18  Requires a method to receive secure file transmissions from the Winchester Data Center. Additional charges may apply if a method is not currently in place.
19  Customer must provide DST with a Salesforce login and must have a sufficient number of API calls to load the requested data.
20  Provides direct access to a copy of the SalesConned production database for developing custom queries and reports utilizing a client’s own reporting tool.
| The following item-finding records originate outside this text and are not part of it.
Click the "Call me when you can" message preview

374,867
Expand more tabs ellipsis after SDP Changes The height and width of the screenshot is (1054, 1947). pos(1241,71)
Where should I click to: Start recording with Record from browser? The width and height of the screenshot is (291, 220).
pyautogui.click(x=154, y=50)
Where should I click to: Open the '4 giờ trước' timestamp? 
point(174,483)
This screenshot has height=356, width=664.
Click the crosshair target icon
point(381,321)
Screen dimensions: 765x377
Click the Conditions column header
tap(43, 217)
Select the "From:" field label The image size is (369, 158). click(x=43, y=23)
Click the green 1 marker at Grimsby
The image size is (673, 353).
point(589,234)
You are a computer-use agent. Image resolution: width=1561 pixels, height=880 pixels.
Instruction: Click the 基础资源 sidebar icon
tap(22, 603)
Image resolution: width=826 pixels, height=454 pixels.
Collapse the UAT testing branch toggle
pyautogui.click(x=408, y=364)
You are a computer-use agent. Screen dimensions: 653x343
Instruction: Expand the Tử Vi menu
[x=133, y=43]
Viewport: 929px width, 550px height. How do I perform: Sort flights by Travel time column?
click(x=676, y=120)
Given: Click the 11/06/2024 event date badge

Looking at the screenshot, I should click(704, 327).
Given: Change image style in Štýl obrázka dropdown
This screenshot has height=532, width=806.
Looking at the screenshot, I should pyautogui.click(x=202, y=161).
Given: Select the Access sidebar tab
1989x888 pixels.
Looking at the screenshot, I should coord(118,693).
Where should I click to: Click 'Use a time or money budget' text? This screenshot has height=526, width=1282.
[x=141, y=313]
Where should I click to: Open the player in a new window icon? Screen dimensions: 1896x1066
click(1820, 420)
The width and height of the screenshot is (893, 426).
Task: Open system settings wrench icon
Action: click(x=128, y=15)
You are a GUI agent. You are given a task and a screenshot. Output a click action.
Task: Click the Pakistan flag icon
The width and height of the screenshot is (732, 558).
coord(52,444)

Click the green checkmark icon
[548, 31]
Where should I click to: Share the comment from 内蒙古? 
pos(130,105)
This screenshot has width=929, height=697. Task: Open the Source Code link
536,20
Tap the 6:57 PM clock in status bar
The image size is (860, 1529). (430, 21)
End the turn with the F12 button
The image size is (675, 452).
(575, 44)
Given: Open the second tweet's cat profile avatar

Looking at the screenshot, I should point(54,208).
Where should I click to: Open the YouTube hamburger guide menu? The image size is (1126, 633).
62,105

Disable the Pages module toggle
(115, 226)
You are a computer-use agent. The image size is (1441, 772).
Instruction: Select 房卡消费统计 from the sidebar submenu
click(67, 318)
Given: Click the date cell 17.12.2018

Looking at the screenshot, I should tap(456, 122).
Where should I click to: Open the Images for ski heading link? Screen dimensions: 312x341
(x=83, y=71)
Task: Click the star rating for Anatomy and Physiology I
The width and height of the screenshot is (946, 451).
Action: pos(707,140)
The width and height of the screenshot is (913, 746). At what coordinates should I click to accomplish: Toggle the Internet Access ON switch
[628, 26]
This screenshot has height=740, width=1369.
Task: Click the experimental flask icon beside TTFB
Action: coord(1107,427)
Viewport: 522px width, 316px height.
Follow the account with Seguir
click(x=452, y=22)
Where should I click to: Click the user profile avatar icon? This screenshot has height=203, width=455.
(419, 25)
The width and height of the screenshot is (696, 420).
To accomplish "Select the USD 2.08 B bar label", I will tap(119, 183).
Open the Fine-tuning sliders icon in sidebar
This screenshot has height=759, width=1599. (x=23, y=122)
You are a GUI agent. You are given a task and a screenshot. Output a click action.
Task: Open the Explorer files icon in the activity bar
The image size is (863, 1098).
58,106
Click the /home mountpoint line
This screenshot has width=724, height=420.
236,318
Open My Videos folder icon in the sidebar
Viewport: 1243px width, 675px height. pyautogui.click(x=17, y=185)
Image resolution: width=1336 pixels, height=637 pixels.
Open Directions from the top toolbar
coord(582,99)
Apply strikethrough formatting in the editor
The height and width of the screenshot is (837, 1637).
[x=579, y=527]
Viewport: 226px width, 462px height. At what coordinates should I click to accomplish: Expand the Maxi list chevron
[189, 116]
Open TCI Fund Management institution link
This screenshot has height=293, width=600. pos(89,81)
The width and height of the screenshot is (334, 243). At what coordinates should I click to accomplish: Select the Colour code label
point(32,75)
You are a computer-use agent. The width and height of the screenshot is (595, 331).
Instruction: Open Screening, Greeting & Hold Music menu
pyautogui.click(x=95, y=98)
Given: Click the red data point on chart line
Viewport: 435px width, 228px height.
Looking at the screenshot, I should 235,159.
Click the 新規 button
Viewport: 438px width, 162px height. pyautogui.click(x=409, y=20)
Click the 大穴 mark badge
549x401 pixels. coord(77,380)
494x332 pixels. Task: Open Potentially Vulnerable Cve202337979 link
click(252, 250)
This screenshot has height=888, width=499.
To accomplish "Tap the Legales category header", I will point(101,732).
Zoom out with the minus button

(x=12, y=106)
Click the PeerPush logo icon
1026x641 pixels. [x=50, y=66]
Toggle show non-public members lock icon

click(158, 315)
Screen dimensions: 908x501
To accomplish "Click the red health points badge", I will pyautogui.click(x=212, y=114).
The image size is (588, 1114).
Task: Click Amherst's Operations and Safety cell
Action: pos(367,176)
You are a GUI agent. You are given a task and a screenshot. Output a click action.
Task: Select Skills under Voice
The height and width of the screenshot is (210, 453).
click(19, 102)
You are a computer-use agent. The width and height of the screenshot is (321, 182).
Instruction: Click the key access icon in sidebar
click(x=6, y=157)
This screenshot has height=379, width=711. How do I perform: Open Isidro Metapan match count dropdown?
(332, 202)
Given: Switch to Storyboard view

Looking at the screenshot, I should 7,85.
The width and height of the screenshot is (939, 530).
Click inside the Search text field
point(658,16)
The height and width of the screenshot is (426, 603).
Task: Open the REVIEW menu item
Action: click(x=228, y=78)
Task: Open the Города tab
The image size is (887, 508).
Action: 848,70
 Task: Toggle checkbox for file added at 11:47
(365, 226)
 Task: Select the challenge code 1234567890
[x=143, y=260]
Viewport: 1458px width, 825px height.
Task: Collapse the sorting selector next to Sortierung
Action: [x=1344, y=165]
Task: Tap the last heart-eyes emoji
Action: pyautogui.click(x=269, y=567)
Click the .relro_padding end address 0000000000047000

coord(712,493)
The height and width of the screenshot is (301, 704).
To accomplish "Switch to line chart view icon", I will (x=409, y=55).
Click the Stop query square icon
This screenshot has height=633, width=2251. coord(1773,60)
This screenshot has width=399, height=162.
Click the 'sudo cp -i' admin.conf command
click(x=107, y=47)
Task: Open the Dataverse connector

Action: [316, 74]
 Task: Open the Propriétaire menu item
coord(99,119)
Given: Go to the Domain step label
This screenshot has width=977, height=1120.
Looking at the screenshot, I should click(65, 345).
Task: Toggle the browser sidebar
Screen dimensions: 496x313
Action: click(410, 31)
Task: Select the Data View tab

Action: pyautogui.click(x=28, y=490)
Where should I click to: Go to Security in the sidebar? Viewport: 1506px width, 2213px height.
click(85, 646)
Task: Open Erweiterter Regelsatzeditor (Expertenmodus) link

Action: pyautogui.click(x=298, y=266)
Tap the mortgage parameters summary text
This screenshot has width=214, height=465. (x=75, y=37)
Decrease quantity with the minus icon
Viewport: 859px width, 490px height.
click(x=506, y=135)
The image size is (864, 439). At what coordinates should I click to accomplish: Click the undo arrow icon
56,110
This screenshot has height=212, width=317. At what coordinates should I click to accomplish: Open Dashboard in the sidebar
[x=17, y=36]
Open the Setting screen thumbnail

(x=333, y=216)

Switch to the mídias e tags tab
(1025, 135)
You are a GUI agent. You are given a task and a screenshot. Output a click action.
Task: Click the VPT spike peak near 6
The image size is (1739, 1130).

Requires network connectivity to the Winchester Data Center (connectivity fees not included).


EXHIBIT B.3, p.2

Professional Services (upon request)21

 

1. Perform outsourced administrative functions including territory management, loading trade/asset spreadsheets, operator ID access, fund/transaction code maintenance, and trade/asset resolution outside of the procedures established by the SalesConnect Team.

 

2. Modify an existing interface or develop new transaction/asset interfaces (either direct file transmissions or spreadsheets) into the SalesConnect Application.

 

3. Modify an existing outbound file or develop a new outbound file for scrubbed transactions, assets, and firm/office/rep maintenance.

 

4. Provide consulting services related to processing the SalesConnect outbound files into a downstream sales system (two hours are provided at no charge, thereafter the charge is $180 per hour).

 

5. Modify an existing report or develop new reports accessible through the SalesConnect web site.

Automatic Annual Increase Provision(s):

The foregoing fees are subject to an annual increase at the same time and manner as set forth in the TA2000 Agreement.

 

21  Fees for Professional Services will be determined based on specific client requirements and DST’s prevailing hourly rates.